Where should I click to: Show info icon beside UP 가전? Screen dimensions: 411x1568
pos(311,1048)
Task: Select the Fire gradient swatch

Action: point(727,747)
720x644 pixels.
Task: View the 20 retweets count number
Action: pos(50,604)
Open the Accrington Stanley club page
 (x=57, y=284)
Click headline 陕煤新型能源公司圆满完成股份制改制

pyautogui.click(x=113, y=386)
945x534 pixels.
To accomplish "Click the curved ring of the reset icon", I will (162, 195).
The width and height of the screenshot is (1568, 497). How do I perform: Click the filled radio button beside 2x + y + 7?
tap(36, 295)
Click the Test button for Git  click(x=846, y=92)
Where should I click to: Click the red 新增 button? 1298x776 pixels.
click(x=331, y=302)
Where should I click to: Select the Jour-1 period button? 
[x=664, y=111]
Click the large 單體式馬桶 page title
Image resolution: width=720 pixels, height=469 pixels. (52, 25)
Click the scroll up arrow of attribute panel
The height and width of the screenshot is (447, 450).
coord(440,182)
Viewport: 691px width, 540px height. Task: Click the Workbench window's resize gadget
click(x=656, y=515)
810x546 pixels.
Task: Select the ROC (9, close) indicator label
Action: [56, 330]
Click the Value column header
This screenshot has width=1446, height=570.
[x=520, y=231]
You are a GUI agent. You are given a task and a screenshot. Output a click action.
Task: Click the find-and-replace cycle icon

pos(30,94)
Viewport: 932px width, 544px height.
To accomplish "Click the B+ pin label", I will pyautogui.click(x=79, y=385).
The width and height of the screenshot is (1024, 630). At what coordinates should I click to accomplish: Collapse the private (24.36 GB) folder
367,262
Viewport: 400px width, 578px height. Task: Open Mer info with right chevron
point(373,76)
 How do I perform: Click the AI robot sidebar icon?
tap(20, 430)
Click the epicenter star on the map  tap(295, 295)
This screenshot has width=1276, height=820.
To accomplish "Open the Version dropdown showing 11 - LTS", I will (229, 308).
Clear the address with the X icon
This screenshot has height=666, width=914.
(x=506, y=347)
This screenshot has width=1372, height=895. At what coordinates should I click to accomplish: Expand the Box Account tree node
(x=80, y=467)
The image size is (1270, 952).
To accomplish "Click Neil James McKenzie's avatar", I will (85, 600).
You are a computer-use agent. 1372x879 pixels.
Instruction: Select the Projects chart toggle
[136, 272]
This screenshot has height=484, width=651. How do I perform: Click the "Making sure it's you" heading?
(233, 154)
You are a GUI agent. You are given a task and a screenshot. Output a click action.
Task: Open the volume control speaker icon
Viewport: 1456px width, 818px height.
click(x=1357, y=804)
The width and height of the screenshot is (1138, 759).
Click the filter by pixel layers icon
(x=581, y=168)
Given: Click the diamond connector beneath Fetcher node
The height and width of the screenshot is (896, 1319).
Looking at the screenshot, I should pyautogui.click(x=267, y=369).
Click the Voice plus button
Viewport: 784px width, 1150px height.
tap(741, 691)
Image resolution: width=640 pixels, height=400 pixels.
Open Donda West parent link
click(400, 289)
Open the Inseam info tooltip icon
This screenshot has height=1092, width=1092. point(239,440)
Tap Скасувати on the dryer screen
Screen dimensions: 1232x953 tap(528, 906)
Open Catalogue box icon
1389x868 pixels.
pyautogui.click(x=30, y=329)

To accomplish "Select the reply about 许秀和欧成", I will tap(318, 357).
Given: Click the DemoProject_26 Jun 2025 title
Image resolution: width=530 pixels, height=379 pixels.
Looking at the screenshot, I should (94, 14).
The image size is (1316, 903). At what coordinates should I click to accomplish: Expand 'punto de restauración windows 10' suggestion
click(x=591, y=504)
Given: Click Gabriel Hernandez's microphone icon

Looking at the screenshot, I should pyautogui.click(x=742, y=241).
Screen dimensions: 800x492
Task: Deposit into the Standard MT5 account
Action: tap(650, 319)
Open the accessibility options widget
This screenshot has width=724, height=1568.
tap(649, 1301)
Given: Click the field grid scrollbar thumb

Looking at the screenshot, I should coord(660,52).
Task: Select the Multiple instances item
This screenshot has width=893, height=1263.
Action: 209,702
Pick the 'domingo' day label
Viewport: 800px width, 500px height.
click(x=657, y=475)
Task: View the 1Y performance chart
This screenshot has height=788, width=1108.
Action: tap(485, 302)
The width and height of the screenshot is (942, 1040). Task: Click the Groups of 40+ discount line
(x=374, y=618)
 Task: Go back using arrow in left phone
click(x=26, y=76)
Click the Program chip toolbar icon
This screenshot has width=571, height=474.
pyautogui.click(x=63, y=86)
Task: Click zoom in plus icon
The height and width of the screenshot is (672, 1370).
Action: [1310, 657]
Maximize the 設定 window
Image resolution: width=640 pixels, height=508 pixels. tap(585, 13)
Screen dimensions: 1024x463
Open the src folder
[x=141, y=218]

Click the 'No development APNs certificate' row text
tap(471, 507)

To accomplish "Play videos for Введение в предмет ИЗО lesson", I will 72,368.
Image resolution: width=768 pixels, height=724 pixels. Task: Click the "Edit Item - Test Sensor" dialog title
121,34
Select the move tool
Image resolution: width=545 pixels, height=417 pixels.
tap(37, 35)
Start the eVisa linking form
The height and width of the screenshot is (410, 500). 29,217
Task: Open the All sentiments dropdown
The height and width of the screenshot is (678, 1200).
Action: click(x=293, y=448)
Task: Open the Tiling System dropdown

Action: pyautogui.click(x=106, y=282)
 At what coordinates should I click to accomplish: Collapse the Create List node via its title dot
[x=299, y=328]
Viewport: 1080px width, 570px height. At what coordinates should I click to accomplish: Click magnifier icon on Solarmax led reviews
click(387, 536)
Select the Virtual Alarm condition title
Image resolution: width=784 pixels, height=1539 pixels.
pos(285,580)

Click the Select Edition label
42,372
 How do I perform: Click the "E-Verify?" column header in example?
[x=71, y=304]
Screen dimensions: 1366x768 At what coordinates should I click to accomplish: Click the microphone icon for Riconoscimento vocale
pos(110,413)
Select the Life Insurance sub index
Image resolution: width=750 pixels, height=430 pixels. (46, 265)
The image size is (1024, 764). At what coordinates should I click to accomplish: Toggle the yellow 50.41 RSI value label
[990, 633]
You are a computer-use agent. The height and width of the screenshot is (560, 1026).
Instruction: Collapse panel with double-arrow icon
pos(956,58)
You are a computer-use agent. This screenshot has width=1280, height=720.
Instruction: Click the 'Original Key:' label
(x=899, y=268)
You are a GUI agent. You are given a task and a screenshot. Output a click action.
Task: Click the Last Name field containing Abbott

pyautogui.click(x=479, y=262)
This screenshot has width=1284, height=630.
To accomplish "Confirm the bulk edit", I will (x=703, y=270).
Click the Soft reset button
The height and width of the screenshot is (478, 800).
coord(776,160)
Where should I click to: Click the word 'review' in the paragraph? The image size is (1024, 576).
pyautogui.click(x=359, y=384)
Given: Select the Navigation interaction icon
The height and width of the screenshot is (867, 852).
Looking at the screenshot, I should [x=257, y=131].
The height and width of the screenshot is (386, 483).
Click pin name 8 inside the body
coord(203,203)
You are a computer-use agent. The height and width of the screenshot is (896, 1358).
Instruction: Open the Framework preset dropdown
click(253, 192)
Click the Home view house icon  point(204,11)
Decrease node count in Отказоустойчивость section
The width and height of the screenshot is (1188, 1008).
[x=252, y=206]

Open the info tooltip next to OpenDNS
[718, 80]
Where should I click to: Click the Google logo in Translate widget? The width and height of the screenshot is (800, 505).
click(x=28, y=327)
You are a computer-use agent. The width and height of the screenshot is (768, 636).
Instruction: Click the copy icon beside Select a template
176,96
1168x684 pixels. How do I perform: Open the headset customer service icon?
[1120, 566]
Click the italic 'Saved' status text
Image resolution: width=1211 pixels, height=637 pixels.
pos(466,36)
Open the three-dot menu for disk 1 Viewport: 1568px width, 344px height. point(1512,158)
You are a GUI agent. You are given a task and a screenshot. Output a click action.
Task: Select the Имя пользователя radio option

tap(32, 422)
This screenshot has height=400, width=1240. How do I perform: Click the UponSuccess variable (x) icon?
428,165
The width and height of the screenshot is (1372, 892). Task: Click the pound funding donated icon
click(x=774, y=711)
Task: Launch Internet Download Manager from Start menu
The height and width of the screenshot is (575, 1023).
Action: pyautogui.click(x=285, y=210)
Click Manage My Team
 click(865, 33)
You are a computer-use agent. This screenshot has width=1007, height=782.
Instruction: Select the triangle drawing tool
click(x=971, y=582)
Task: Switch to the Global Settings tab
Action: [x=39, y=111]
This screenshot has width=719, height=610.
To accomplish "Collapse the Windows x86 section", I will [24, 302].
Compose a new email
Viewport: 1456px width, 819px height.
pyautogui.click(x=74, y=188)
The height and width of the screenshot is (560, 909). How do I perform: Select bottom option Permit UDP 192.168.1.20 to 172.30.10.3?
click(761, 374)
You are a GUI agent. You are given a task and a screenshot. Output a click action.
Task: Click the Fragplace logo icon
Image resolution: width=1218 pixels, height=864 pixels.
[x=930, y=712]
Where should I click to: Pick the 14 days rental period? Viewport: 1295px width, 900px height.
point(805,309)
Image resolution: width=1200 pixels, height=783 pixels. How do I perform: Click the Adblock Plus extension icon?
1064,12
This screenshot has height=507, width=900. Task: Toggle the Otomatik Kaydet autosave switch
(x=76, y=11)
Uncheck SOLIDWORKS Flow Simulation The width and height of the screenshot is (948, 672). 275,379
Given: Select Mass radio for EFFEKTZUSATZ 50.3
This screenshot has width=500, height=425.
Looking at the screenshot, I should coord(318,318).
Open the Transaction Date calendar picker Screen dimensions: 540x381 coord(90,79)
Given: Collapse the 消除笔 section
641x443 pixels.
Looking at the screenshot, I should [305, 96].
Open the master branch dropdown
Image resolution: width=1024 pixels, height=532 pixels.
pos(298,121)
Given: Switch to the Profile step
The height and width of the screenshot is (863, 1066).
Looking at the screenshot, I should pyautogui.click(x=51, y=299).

▶ _EXERCISE PROMPT_:
Please give back exactly the lines of the listing above that run from the one containing "Image resolution: width=1200" through the one containing "Given: Collapse the 消除笔 section", and only those.

▶ _COMPLETED TASK_:
Image resolution: width=1200 pixels, height=783 pixels. How do I perform: Click the Adblock Plus extension icon?
1064,12
This screenshot has height=507, width=900. Task: Toggle the Otomatik Kaydet autosave switch
(x=76, y=11)
Uncheck SOLIDWORKS Flow Simulation The width and height of the screenshot is (948, 672). 275,379
Given: Select Mass radio for EFFEKTZUSATZ 50.3
This screenshot has width=500, height=425.
Looking at the screenshot, I should coord(318,318).
Open the Transaction Date calendar picker Screen dimensions: 540x381 coord(90,79)
Given: Collapse the 消除笔 section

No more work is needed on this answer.